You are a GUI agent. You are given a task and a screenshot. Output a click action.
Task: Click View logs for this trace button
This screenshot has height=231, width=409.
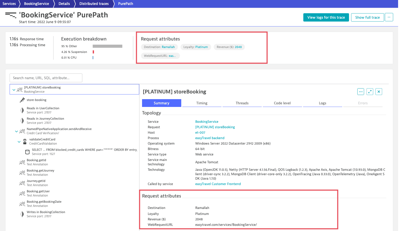[x=326, y=17]
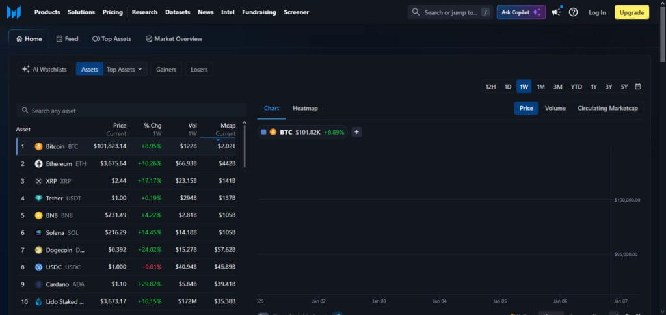The width and height of the screenshot is (666, 315).
Task: Click the yellow Upgrade button
Action: 632,12

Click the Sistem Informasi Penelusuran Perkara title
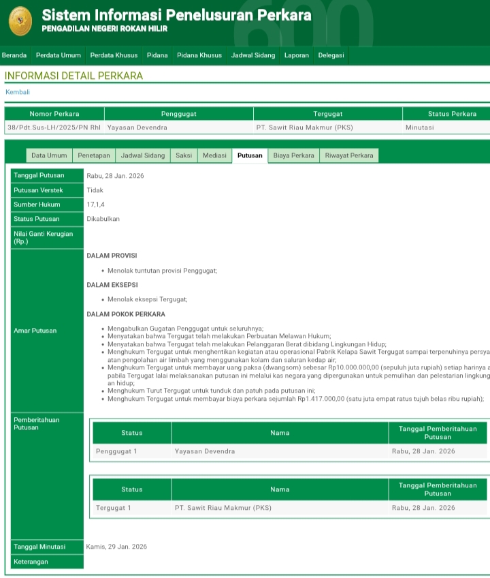(x=176, y=15)
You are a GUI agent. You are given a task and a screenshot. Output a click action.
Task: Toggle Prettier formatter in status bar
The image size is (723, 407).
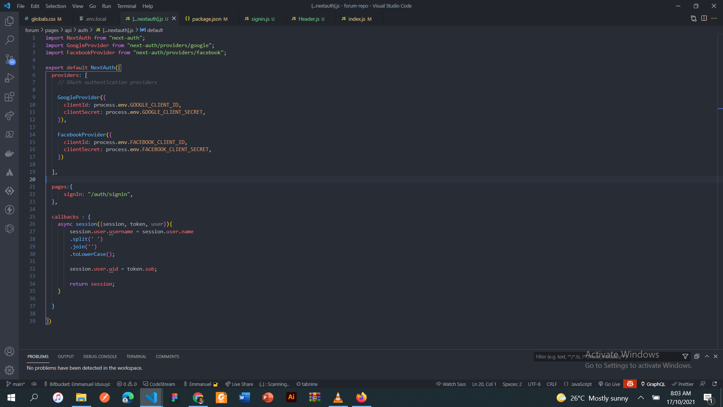pos(683,384)
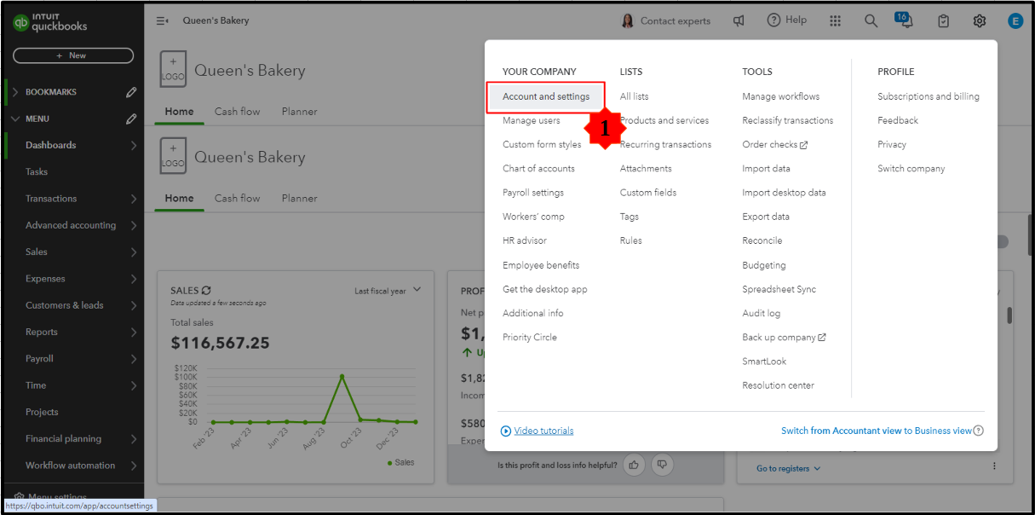This screenshot has height=515, width=1035.
Task: Click the thumbs up feedback icon
Action: [633, 465]
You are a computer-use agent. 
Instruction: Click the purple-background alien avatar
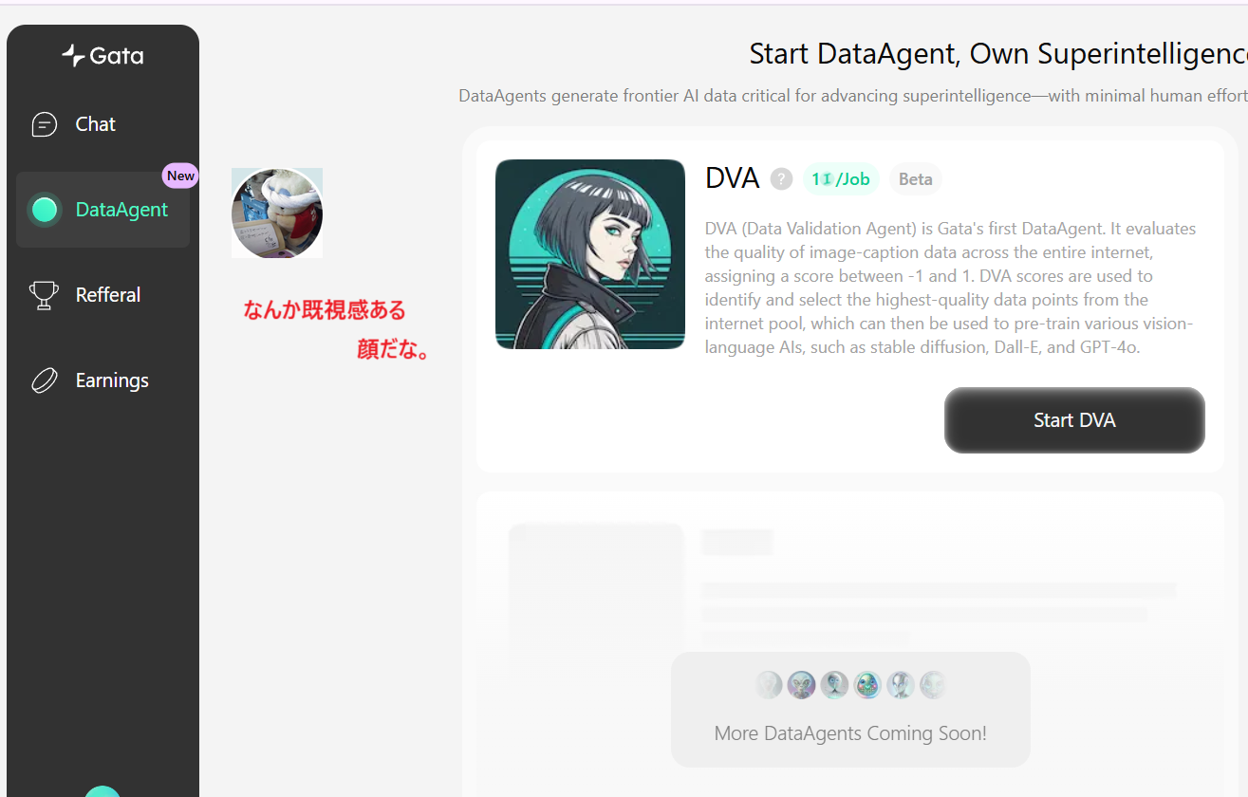tap(801, 685)
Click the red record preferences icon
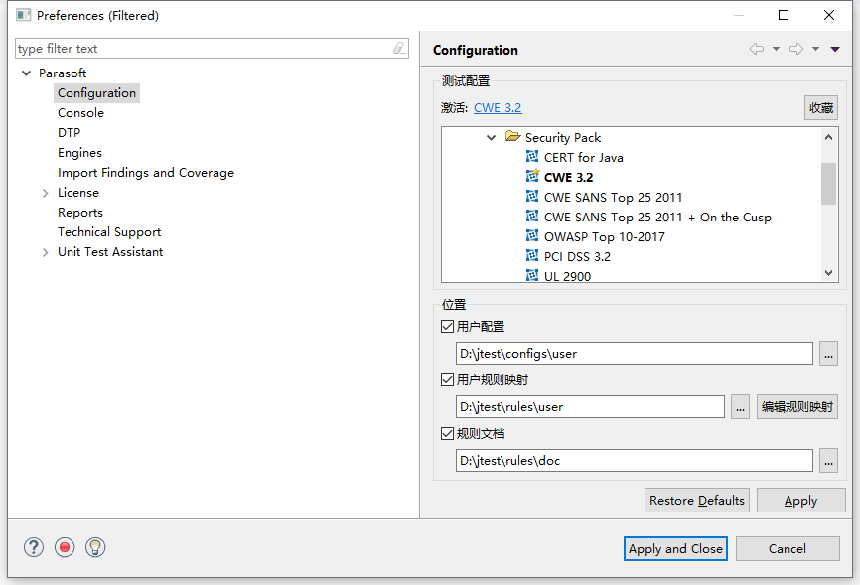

▶ [WORK REQUIRED]: Retype all of the records above word for word, but leave out the pictures.

▶ [RESPONSE FOR THIS EXERCISE]:
You are a GUI agent. You are given a task and a screenshot. Output a click action.
Task: Click View logs for this trace button
This screenshot has height=231, width=409.
[x=326, y=17]
The width and height of the screenshot is (666, 315).
Task: Click the yellow Upgrade button
Action: 632,12

Click the Sistem Informasi Penelusuran Perkara title
(x=176, y=15)
You are a GUI agent. You are given a task and a screenshot. Output a click action.
Task: Toggle Prettier formatter in status bar
The image size is (723, 407).
pos(683,384)
This screenshot has height=515, width=1035.
Task: Click the thumbs up feedback icon
Action: [633, 465]
You are a computer-use agent. 
Instruction: Click the purple-background alien avatar
tap(801, 685)
Click the red record preferences icon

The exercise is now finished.